WORK TO COMPLETE:
The response should consist of every line below, unchanged.

═════ STUDY MATERIAL ═════

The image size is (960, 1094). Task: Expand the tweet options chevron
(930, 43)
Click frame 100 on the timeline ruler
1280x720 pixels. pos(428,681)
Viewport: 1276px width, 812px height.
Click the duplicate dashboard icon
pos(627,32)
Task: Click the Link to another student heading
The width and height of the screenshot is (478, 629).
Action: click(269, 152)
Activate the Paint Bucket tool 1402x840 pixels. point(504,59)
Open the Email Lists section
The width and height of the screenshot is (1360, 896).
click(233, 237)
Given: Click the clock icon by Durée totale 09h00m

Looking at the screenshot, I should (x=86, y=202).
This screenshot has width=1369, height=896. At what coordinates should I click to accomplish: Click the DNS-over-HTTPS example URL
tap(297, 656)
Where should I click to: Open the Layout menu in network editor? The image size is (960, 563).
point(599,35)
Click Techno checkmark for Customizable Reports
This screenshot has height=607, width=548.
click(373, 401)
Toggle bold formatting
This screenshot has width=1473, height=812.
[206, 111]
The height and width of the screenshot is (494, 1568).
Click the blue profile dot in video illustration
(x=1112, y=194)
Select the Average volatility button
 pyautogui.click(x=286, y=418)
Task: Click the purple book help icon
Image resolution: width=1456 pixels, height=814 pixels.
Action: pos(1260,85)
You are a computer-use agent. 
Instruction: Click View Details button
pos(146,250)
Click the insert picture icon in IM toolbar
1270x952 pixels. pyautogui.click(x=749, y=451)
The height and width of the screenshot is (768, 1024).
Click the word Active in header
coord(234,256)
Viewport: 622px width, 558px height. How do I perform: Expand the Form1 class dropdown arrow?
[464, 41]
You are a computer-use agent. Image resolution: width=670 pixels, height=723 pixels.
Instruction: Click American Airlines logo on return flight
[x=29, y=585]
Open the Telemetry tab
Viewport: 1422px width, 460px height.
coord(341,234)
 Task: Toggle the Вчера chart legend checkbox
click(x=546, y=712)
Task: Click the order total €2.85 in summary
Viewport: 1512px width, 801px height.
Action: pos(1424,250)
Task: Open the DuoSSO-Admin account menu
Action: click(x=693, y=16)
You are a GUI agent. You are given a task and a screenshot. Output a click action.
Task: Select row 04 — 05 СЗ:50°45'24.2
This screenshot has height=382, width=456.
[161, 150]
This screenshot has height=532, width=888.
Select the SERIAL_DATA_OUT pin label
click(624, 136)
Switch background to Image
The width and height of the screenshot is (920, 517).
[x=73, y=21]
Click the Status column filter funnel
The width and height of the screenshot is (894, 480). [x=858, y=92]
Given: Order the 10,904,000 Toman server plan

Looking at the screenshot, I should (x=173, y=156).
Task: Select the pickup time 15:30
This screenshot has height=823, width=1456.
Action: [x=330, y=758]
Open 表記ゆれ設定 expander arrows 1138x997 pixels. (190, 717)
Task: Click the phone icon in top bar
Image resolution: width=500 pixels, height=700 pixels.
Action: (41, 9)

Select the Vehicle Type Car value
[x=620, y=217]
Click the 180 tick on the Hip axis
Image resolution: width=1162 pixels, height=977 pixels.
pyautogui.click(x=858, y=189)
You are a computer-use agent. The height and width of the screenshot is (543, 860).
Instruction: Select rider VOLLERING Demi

═════

ANSWER SPACE:
The image size is (960, 1094). Task: Expand the tweet options chevron
(930, 43)
Click frame 100 on the timeline ruler
1280x720 pixels. pos(428,681)
Viewport: 1276px width, 812px height.
Click the duplicate dashboard icon
pos(627,32)
Task: Click the Link to another student heading
The width and height of the screenshot is (478, 629).
Action: click(269, 152)
Activate the Paint Bucket tool 1402x840 pixels. point(504,59)
Open the Email Lists section
The width and height of the screenshot is (1360, 896).
click(233, 237)
Given: Click the clock icon by Durée totale 09h00m

Looking at the screenshot, I should (x=86, y=202).
This screenshot has width=1369, height=896. At what coordinates should I click to accomplish: Click the DNS-over-HTTPS example URL
tap(297, 656)
Where should I click to: Open the Layout menu in network editor? The image size is (960, 563).
point(599,35)
Click Techno checkmark for Customizable Reports
This screenshot has height=607, width=548.
click(373, 401)
Toggle bold formatting
This screenshot has width=1473, height=812.
[206, 111]
The height and width of the screenshot is (494, 1568).
Click the blue profile dot in video illustration
(x=1112, y=194)
Select the Average volatility button
 pyautogui.click(x=286, y=418)
Task: Click the purple book help icon
Image resolution: width=1456 pixels, height=814 pixels.
Action: pos(1260,85)
You are a computer-use agent. 
Instruction: Click View Details button
pos(146,250)
Click the insert picture icon in IM toolbar
1270x952 pixels. pyautogui.click(x=749, y=451)
The height and width of the screenshot is (768, 1024).
Click the word Active in header
coord(234,256)
Viewport: 622px width, 558px height. How do I perform: Expand the Form1 class dropdown arrow?
[464, 41]
You are a computer-use agent. Image resolution: width=670 pixels, height=723 pixels.
Instruction: Click American Airlines logo on return flight
[x=29, y=585]
Open the Telemetry tab
Viewport: 1422px width, 460px height.
coord(341,234)
 Task: Toggle the Вчера chart legend checkbox
click(x=546, y=712)
Task: Click the order total €2.85 in summary
Viewport: 1512px width, 801px height.
Action: pos(1424,250)
Task: Open the DuoSSO-Admin account menu
Action: click(x=693, y=16)
You are a GUI agent. You are given a task and a screenshot. Output a click action.
Task: Select row 04 — 05 СЗ:50°45'24.2
This screenshot has height=382, width=456.
[161, 150]
This screenshot has height=532, width=888.
Select the SERIAL_DATA_OUT pin label
click(624, 136)
Switch background to Image
The width and height of the screenshot is (920, 517).
[x=73, y=21]
Click the Status column filter funnel
The width and height of the screenshot is (894, 480). [x=858, y=92]
Given: Order the 10,904,000 Toman server plan

Looking at the screenshot, I should (x=173, y=156).
Task: Select the pickup time 15:30
This screenshot has height=823, width=1456.
Action: [x=330, y=758]
Open 表記ゆれ設定 expander arrows 1138x997 pixels. (190, 717)
Task: Click the phone icon in top bar
Image resolution: width=500 pixels, height=700 pixels.
Action: (41, 9)

Select the Vehicle Type Car value
[x=620, y=217]
Click the 180 tick on the Hip axis
Image resolution: width=1162 pixels, height=977 pixels.
pyautogui.click(x=858, y=189)
You are a computer-use agent. The height and width of the screenshot is (543, 860).
Instruction: Select rider VOLLERING Demi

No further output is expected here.